The entries below contain a line with "Wegbeschreibung (74, 1333)" and a line with "AGB (46, 1396)". Retype exactly everything from the first down to the second, both included, and nothing else.

- PROVIDED INFORMATION
#####
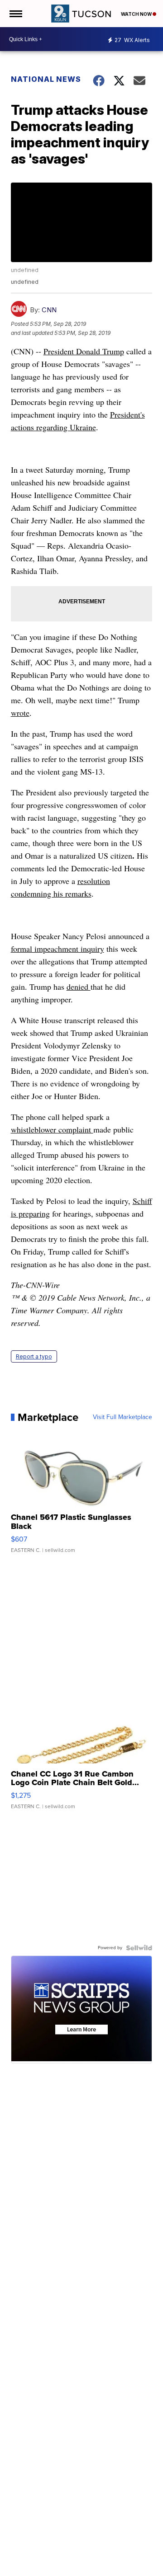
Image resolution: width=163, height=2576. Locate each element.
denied (79, 986)
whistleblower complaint (52, 1129)
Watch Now (137, 14)
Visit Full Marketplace (122, 1417)
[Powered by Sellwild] (139, 1948)
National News (46, 79)
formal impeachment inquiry (57, 948)
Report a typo (34, 1356)
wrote (20, 712)
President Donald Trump (83, 351)
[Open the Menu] (15, 13)
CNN (49, 310)
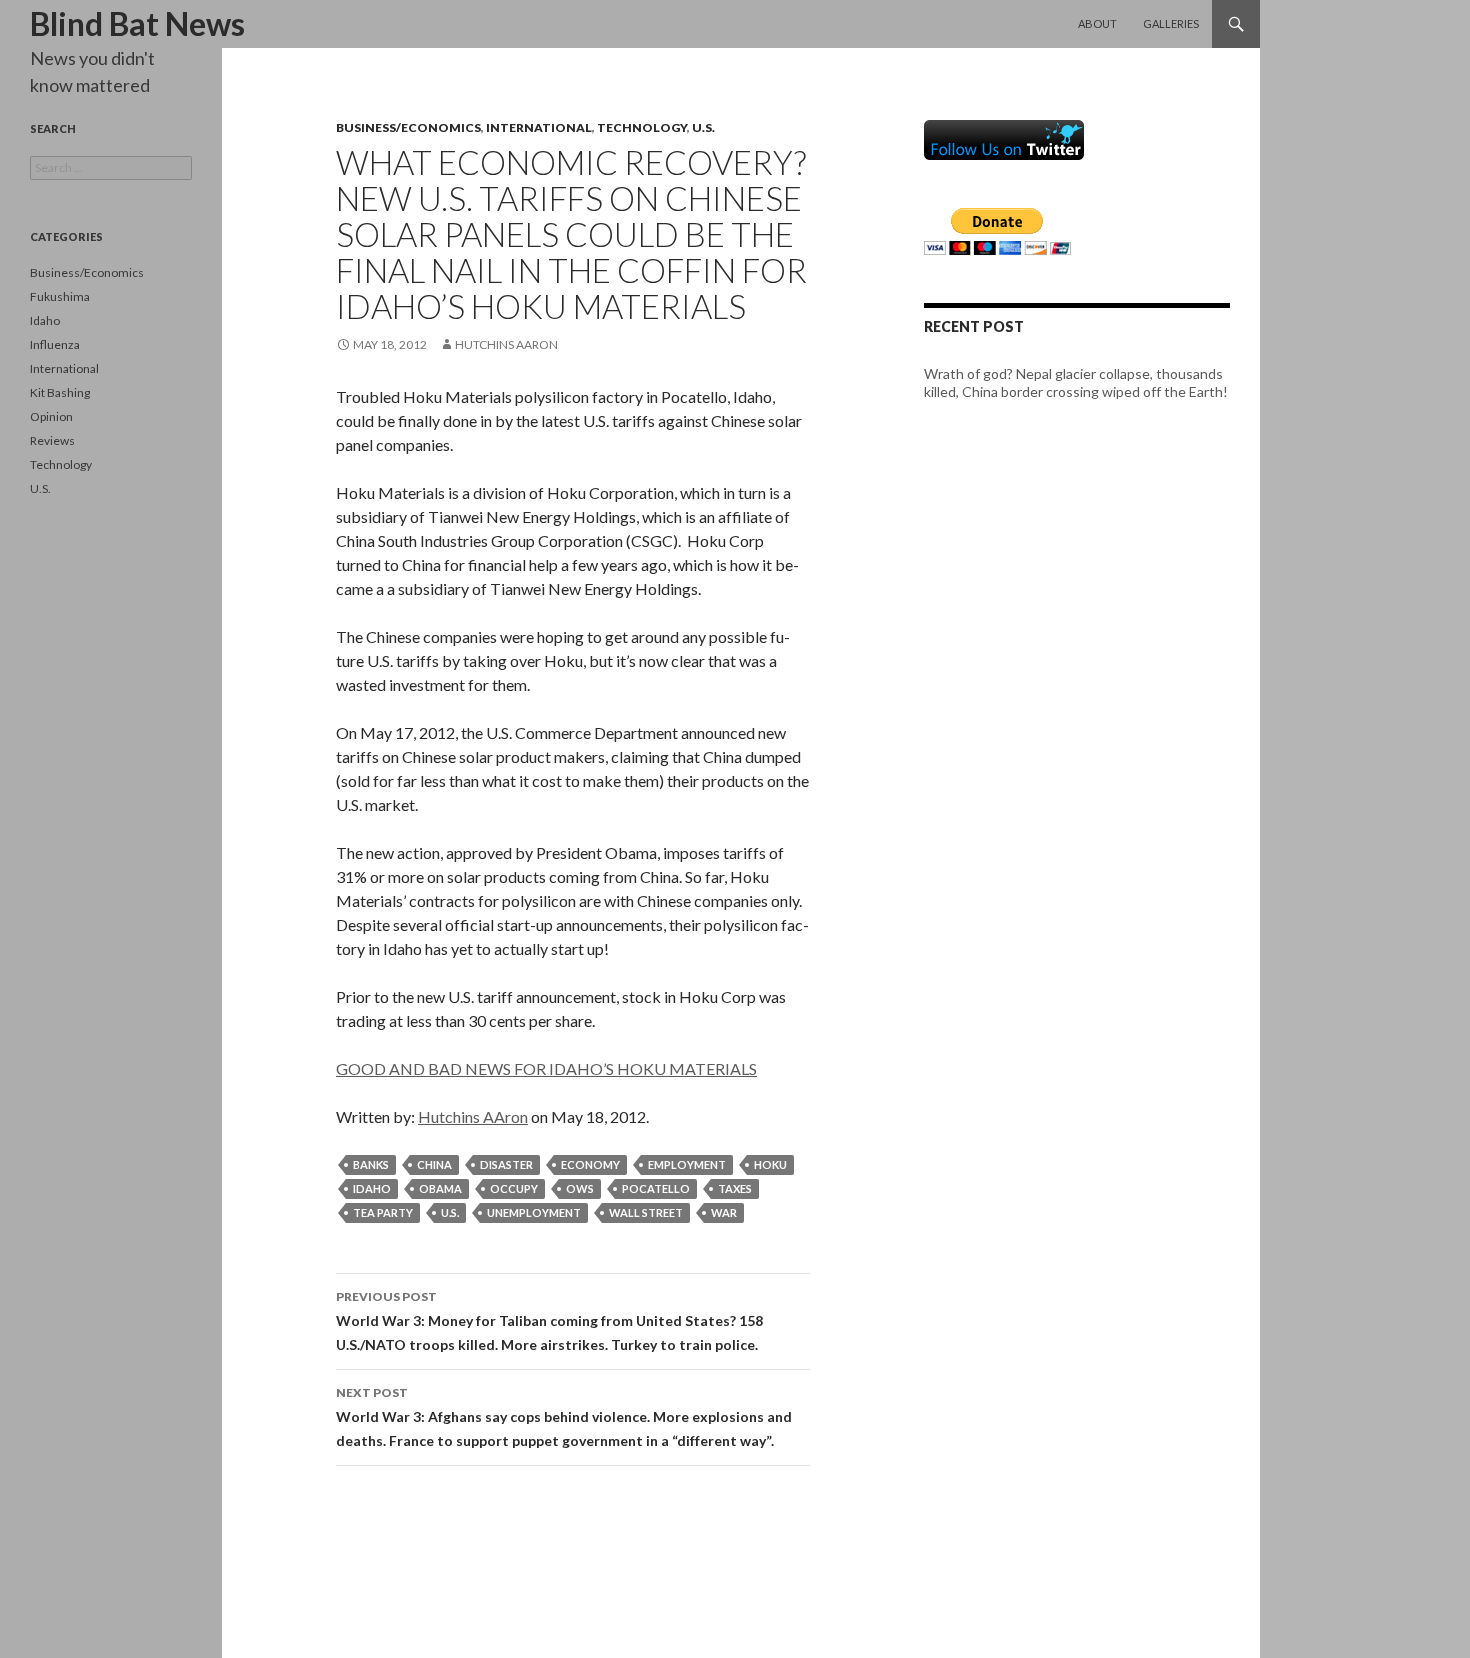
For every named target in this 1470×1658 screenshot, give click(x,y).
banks (371, 1164)
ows (580, 1188)
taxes (735, 1188)
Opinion (51, 416)
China (434, 1164)
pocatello (656, 1188)
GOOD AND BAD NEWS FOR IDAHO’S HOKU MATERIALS (546, 1068)
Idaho (45, 320)
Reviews (52, 440)
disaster (506, 1164)
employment (687, 1164)
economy (590, 1164)
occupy (514, 1188)
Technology (642, 127)
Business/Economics (408, 127)
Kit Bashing (60, 392)
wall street (646, 1212)
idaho (372, 1188)
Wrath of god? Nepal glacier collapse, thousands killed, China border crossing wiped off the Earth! (1076, 382)
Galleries (1171, 23)
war (724, 1212)
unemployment (534, 1212)
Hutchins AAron (506, 344)
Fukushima (60, 296)
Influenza (55, 344)
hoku (770, 1164)
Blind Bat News (137, 23)
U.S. (703, 127)
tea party (383, 1212)
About (1097, 23)
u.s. (450, 1212)
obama (440, 1188)
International (539, 127)
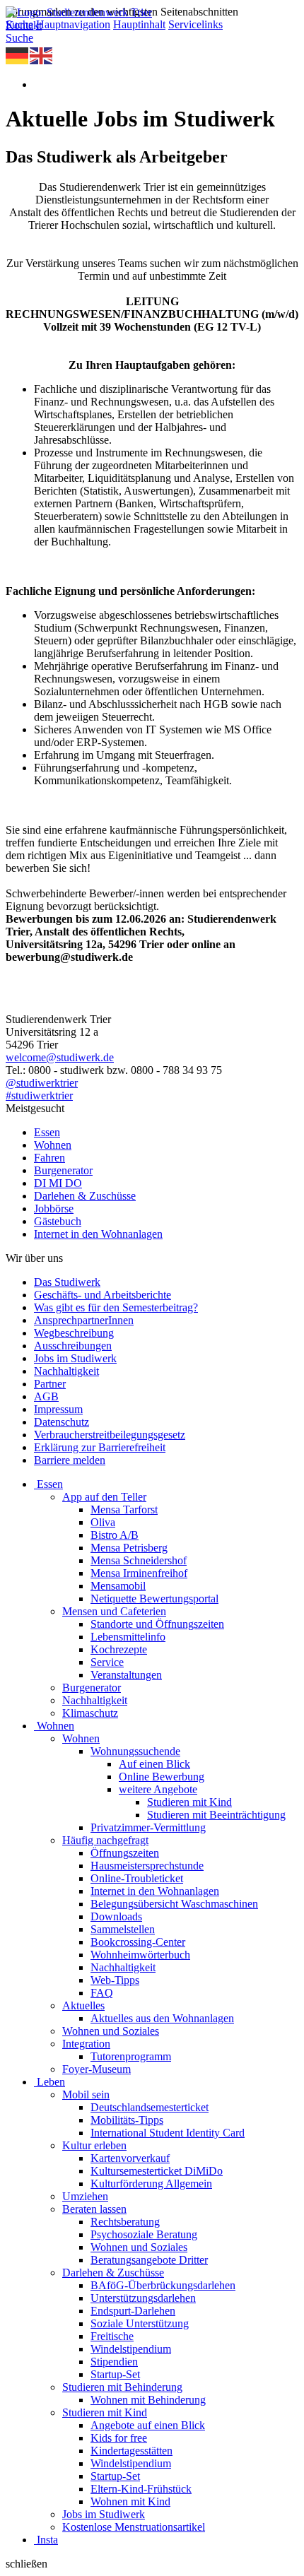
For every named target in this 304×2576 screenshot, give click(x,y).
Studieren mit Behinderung (122, 2387)
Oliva (102, 1522)
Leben (51, 2082)
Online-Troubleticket (136, 1878)
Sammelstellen (122, 1929)
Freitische (112, 2336)
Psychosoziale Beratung (143, 2234)
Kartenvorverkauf (130, 2158)
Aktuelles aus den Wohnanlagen (162, 2018)
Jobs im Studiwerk (75, 1358)
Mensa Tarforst (124, 1509)
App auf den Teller (104, 1497)
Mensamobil (118, 1586)
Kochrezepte (118, 1649)
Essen (47, 1132)
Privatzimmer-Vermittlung (148, 1827)
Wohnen (52, 1145)
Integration (86, 2044)
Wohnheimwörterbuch (140, 1955)
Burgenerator (63, 1170)
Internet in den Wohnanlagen (98, 1234)
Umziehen (85, 2196)
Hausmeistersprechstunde (147, 1866)
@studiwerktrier (42, 1083)
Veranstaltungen (126, 1675)
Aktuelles (83, 2005)
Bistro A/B (114, 1535)
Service (107, 1662)
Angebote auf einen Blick (147, 2425)
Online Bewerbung (161, 1777)
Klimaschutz (90, 1713)
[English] (42, 55)
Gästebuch (57, 1221)
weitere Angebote (158, 1789)
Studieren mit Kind (189, 1802)
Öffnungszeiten (124, 1853)
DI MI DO (58, 1183)
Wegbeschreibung (74, 1333)
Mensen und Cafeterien (114, 1611)
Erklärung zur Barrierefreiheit (99, 1447)
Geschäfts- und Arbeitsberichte (102, 1295)
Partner (50, 1384)
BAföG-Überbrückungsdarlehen (162, 2285)
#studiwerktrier (39, 1095)
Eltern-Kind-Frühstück (141, 2489)
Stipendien (114, 2362)
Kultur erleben (94, 2145)
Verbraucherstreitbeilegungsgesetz (109, 1435)
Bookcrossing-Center (137, 1942)
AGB (46, 1396)
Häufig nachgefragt (105, 1840)
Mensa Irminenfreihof (138, 1573)
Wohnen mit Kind (130, 2501)
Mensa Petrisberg (129, 1548)
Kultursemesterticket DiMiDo (156, 2171)
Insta (47, 2540)
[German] (18, 55)
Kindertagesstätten (131, 2451)
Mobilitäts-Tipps (126, 2120)
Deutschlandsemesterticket (149, 2107)
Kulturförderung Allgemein (151, 2184)
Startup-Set (115, 2374)
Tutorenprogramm (130, 2056)
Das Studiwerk (67, 1282)
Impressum (58, 1409)
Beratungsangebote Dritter (149, 2260)
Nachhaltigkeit (66, 1371)
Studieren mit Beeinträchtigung (216, 1815)
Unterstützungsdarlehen (143, 2298)
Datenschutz (61, 1422)
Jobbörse (54, 1209)
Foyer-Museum (96, 2069)
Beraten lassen (94, 2209)
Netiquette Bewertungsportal (154, 1599)
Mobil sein (86, 2094)
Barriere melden (69, 1460)
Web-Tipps (114, 1980)
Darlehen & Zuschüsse (85, 1196)
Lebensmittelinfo (127, 1637)
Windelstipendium (130, 2349)
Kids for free (118, 2438)
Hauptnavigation (73, 24)
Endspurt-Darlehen (132, 2311)
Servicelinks (195, 24)
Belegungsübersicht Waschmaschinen (174, 1904)
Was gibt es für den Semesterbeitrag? (116, 1307)
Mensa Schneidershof (138, 1560)
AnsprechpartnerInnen (84, 1320)
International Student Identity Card (167, 2133)
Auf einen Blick (154, 1764)
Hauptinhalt (139, 24)
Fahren (49, 1158)
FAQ (101, 1993)
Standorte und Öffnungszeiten (157, 1624)
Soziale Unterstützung (139, 2323)
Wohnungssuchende (135, 1751)
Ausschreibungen (73, 1346)
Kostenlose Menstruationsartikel (133, 2527)
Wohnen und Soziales (110, 2031)
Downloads (116, 1916)
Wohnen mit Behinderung (148, 2400)
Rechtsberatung (125, 2222)
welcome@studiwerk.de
#####
- EXERCISE RESPONSE
Wegbeschreibung (74, 1333)
Mensen und Cafeterien (114, 1611)
Erklärung zur Barrierefreiheit (99, 1447)
Geschäfts- und Arbeitsberichte (102, 1295)
Partner (50, 1384)
BAföG-Überbrückungsdarlehen (162, 2285)
#studiwerktrier (39, 1095)
Eltern-Kind-Frühstück (141, 2489)
Stipendien (114, 2362)
Kultur erleben (94, 2145)
Verbraucherstreitbeilegungsgesetz (109, 1435)
Bookcrossing-Center (137, 1942)
AGB (46, 1396)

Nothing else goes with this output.